Lo scenario in cui si inseriscono queste complesse dinamiche diplomatiche affonda le sue radici in una protesta esplosa ormai da settimane, trasformandosi in una delle più ampie e trasversali sfide al potere degli ultimi decenni. Tutto ha avuto inizio, secondo quanto ricostruito, con una mobilitazione nel grande bazar della capitale, un epicentro tradizionale del malcontento economico e sociale. Da lì, il moto di dissenso si è rapidamente esteso, coinvolgendo strati della società di solito distanti: dalla borghesia intellettuale alle classi popolari più disagiate, attraversando con una rara unità d’intenti diverse etnie, come persiani, arabi e curdi. Una convergenza inedita, quella che ha riempito le piazze, che ha mostrato la profonda frattura tra il regime e una fetta consistente della popolazione, stremata da politiche repressive e da una crisi economica persistente.

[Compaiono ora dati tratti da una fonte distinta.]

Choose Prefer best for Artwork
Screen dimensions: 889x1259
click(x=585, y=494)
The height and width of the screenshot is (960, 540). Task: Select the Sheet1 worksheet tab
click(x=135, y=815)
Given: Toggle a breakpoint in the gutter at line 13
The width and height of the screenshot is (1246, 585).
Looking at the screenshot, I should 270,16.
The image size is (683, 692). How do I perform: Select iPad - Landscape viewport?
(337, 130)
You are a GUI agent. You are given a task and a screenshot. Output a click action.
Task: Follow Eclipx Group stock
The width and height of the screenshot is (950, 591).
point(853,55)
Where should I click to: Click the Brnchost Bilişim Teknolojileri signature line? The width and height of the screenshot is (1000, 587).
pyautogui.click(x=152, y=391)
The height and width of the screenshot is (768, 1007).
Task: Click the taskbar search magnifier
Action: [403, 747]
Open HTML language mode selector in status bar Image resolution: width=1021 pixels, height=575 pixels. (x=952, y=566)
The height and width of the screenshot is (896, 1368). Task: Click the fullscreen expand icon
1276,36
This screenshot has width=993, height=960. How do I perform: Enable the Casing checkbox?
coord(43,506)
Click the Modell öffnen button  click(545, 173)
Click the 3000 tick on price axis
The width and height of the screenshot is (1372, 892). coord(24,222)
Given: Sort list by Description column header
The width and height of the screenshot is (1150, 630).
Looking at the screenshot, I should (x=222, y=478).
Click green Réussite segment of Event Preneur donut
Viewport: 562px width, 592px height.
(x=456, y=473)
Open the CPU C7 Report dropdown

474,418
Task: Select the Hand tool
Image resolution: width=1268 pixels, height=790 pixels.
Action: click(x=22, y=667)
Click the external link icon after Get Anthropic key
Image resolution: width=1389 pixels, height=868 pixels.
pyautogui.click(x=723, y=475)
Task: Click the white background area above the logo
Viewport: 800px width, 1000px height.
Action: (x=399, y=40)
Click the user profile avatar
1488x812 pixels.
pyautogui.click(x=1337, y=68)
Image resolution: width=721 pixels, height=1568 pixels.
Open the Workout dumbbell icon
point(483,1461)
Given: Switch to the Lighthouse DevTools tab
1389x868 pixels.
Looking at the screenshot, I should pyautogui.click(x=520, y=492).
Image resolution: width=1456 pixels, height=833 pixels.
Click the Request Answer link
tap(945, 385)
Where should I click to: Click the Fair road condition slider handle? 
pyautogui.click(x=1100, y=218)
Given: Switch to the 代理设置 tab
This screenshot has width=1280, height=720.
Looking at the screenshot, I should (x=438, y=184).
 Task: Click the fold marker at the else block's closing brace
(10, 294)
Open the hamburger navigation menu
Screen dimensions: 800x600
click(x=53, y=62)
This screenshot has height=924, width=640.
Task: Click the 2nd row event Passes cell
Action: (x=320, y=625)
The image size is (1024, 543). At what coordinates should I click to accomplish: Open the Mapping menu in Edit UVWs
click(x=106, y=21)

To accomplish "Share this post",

Repressione e primi segnali di de-escalation

Se la rivolta ha mostrato un volto plurale e determinato, la risposta delle forze di sicurezza è stata, secondo ogni evidenza, di una ferocia proporzionale. Agli arresti di massa e alle uccisioni indiscriminate riferite da varie fonti, si è affiancata per giorni una chiusura totale della rete internet, un blackout digitale concepito per isolare il paese dal mondo e per impedire ai cittadini di condividere immagini e testimonianze degli avvenimenti. In questo contesto, l’annuncio della sospensione delle esecuzioni capitali appare come il primo, concreto segnale di una possibile, seppur fragile, distensione. Un altro elemento che concorre a placare gli animi è la riapertura dello spazio aereo iraniano, dopo una chiusura improvvisa e prolungata che aveva alimentato timori di un’imminente escalation militare, facendo volare alti i prezzi del petrolio e l’ansia dei mercati. Sono misure che, prese insieme, sembrano indicare una volontà di abbassare la tensione, almeno temporaneamente, mentre la rivolta, sebbene privata della sua cassa di risonanza online, non accenna a spegnersi del tutto.